Before returning to my research this semester, I conducted a more comprehensive survey of media sources. This is how I found El Norte, a paper based in Monterrey, and part of the Reforma group of publications. El Norte had it all: an archive that dates back to 2006, a reliable search function, stories that cover all of Mexico, and reporting that includes all of the details that I am searching for (plus a lot more), presented in a succinct style. I had found close to my perfect source. When I started searching, I added about 30 data points in an hour.

Narcomensajes began appearing in Mexico in 2006, but at the time were a rare occurrence. With each passing year, however, the messages became more frequent. Searching the El Norte database, I could see certain patterns appear and disappear within the larger trend of messages, and I could watch certain cities or municipalities – Ciudad Juárez, Tijuana, Acapulco, Cuernavaca – being festooned with messages.

But then, searching the archives for the year 2011, that began to change. The violence that had mostly occurred in other parts of the country came to Monterrey and its surrounding municipalities.

El Norte was now reporting on violence taking place in the streets and neighbourhoods – sometimes literally on the doorsteps – of its core readership. The content of the newspaper articles began to change. Less transcriptions of messages were printed, and in their place vague allusions and paraphrasing were offered. Usually this amounted to generic lines such as “the message spoke of rivalry between criminal groups.” Reading between the lines, it is not hard to see that the paper was facing state pressure not to transmit the message of purported criminal groups. Very likely, the paper also faced pressure from rival criminal groups.

The reporting in El Norte also becomes much less outward looking at this time. Instead of setting the scene with the state and municipality within which a message appeared, stories start with a cross street or local landmark in greater Monterrey. For local readers, such detail provide a crucial sense of certainty, a better grasp of exactly what is happening around them. For the very distance researcher, unfortunately it means more searching for less results.

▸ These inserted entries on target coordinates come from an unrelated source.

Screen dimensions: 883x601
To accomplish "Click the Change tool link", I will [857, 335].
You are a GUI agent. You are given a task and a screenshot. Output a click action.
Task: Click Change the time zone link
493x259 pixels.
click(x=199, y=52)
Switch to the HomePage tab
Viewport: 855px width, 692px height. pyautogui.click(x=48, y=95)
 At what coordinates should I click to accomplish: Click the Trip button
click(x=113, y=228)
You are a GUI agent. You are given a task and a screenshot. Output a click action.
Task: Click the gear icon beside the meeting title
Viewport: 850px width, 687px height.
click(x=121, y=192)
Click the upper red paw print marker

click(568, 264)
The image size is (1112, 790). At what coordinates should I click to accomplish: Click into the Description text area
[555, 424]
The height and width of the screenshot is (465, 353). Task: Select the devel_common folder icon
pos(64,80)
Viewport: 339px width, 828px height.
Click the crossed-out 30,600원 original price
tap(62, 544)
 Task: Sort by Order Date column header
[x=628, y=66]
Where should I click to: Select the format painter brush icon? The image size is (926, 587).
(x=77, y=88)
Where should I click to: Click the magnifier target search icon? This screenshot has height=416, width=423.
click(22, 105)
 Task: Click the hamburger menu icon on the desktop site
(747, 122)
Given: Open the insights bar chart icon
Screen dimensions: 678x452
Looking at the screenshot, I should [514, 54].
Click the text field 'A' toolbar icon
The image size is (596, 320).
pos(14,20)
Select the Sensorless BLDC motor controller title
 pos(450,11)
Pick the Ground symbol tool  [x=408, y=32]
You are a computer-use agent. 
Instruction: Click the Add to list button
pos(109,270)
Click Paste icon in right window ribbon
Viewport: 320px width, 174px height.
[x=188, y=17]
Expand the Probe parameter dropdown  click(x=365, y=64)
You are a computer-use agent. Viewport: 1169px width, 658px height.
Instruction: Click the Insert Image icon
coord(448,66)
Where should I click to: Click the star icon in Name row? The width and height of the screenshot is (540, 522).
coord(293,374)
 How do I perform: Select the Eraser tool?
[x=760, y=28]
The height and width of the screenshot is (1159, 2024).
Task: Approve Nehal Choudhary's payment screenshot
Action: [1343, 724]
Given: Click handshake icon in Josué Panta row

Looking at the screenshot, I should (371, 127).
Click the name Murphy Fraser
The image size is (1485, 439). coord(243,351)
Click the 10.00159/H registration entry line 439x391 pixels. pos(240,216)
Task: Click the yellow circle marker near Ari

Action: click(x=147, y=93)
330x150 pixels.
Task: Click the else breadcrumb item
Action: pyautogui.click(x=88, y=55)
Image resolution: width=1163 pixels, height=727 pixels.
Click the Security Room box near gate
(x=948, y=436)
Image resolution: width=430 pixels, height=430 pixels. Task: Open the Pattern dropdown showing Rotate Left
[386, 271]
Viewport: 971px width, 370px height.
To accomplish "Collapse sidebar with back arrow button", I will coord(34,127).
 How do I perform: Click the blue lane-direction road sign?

Even with this shift, El Norte has proven an invaluable source for my research. Thanks to the paper, and the efforts of its staff, I am going to have a halfway decent database. The difficulties encountered by the paper are also a reminder of just how dynamic of a research topic violence is. Violence can’t be reduced to an input or output. It changes everything it touches. That includes academics; we may be more removed than our sources, but we need to reflect on what we’re doing, and what our research is doing to us.